Though the war dispersed Old Bloomsbury, the individuals continued to develop their careers. E. M. Forster followed his successful novels with Maurice which he could not publish because it treated homosexuality untragically. In 1915 Virginia Woolf finally brought out her first novel, which was influenced by Forster’s Edwardian fiction. And in 1917 the Woolfs founded their Hogarth Press, which would publish T. S. Eliot, Katherine Mansfield, and many others including Virginia herself along with the standard English translations of Freud. Then in 1918 Lytton Strachey published his critique of Victorianism in the shape of four ironic biographies. Biography has never been the same since. Eminent Victorians added, of course, to the arguments around Bloomsbury which continue to this day. The immediate impact of Strachey’s art on Bloomsbury’s books appeared in J. M. Keynes’s influential attack the next year on the Versailles Peace Treaty.

Later Bloomsbury[]

In March 1920 Molly MacCarthy began a club to help Desmond and herself write their memoirs and also to bring the members of Old Bloomsbury back together. The comedy of a group of friends in their forties reading one another their memoirs was not lost on Bloomsbury. Many of the ensuing memoirs, such as Virginia Woolf on her Hyde Park Gate home and Maynard Keynes on his early beliefs, are ironic in ways not always recognized by later commentators. The Memoir Club testifies to the continuing cohesion of Bloomsbury. For the next thirty years they came together in irregular meetings to write about the memories they shared in growing up together, at college, and later in Bloomsbury. The members of The Memoir Club were not quite equivalent to those of Old Bloomsbury, however; the club did not include Adrian Stephen, for example, or Sydney-Turner, who certainly belonged to Old Bloomsbury. Yet all but one of the other members belonged to Old Bloomsbury, and indeed Old Bloomsbury itself became a popular subject for the Club’s memoirs.
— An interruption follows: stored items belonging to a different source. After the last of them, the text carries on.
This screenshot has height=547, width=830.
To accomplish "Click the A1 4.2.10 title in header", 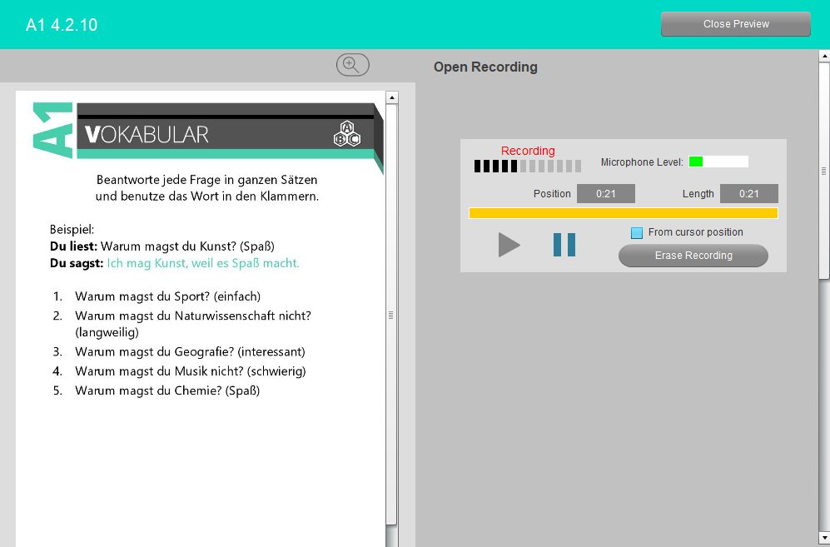I will 62,25.
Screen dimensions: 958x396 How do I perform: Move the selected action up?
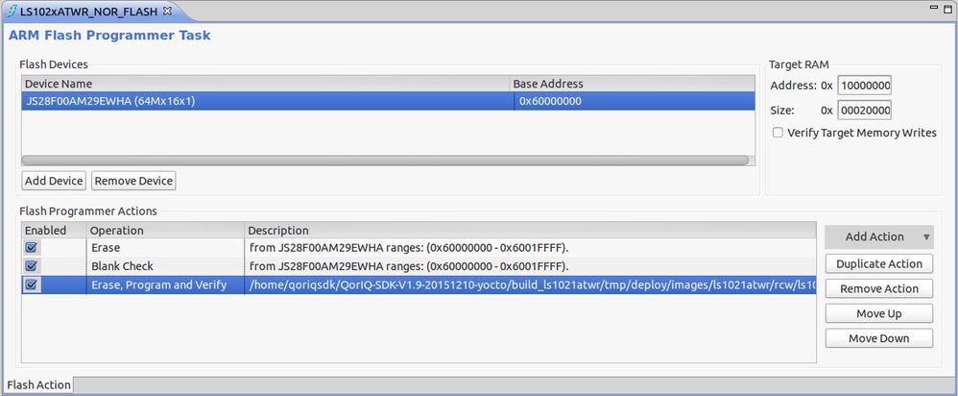[x=878, y=314]
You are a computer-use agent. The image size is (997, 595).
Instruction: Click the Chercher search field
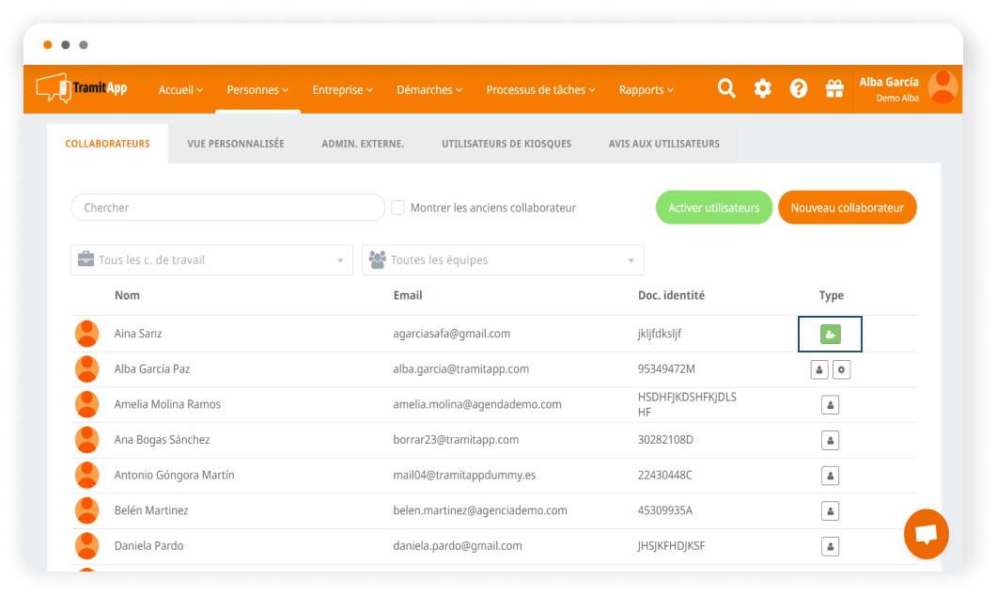click(227, 208)
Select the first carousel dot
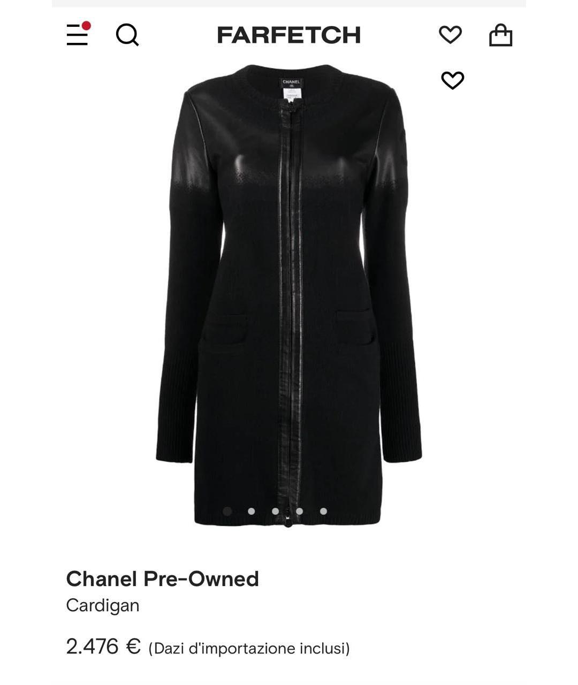 [x=227, y=511]
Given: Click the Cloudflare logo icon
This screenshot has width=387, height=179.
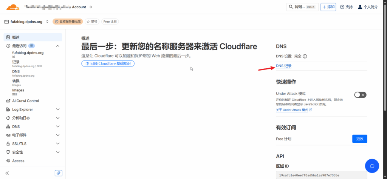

The 1920s were in a number of ways the blooming of Bloomsbury. Virginia Woolf was writing and publishing her most widely-read modernist novels and essays, E. M. Forster completed A Passage to India which remains the most highly regarded novel on English imperialism in India. Forster wrote no more novels but he became one of England’s most influential essayists. Duncan Grant then Vanessa Bell had single-artist exhibitions. Lytton Strachey wrote his biographies of two Queens, Victoria then Elizabeth (and Essex). Desmond MacCarthy and Leonard Woolf engaged in friendly rivalry as literary editors, respectively of the New Statesman and the Nation and Athenaeum, thus fuelling animosities that saw Bloomsbury dominating the cultural scene. Roger Fry wrote and lectured widely on art, while Clive Bell applied Bloomsbury values to his book Civilization (1928), which Leonard Woolf saw as limited and elitist. Leonard, who had helped formulate proposals for the League of Nations during the war, offered his own views on the subject in Imperialism and Civilization (1928). In many respects throughout its history Bloomsbury’s most incisive critics came from within.

In the darkening 1930s Bloomsbury began to die. A year after publishing a collection of brief lives, Portraits in Miniature (1931), Lytton Strachey died; shortly afterwards Carrington shot herself. Roger Fry, who had become England’s greatest art critic, died in 1934. Vanessa and Clive’s eldest son, Julian Bell, was killed in 1937 while driving an ambulance in the Spanish Civil War. Virginia Woolf wrote Fry’s biography but with the coming of war again her mental instability recurred, and she drowned herself in 1941. In the previous decade she had become one of the century’s most famous feminist writer with three more novels, and a series of essays including the moving late memoir “Sketch of the Past”, It was also in the Thirties that Desmond MacCarthy became perhaps the most widely read – and heard - literary critic with his columns in The Sunday Times and his broadcasts with the BBC. John Maynard Keynes’s The General Theory of Employment, Interest, and Money (1936) made him the century’s most influential economist. He died in 1946 after being much involved in monetary negotiations with the United States.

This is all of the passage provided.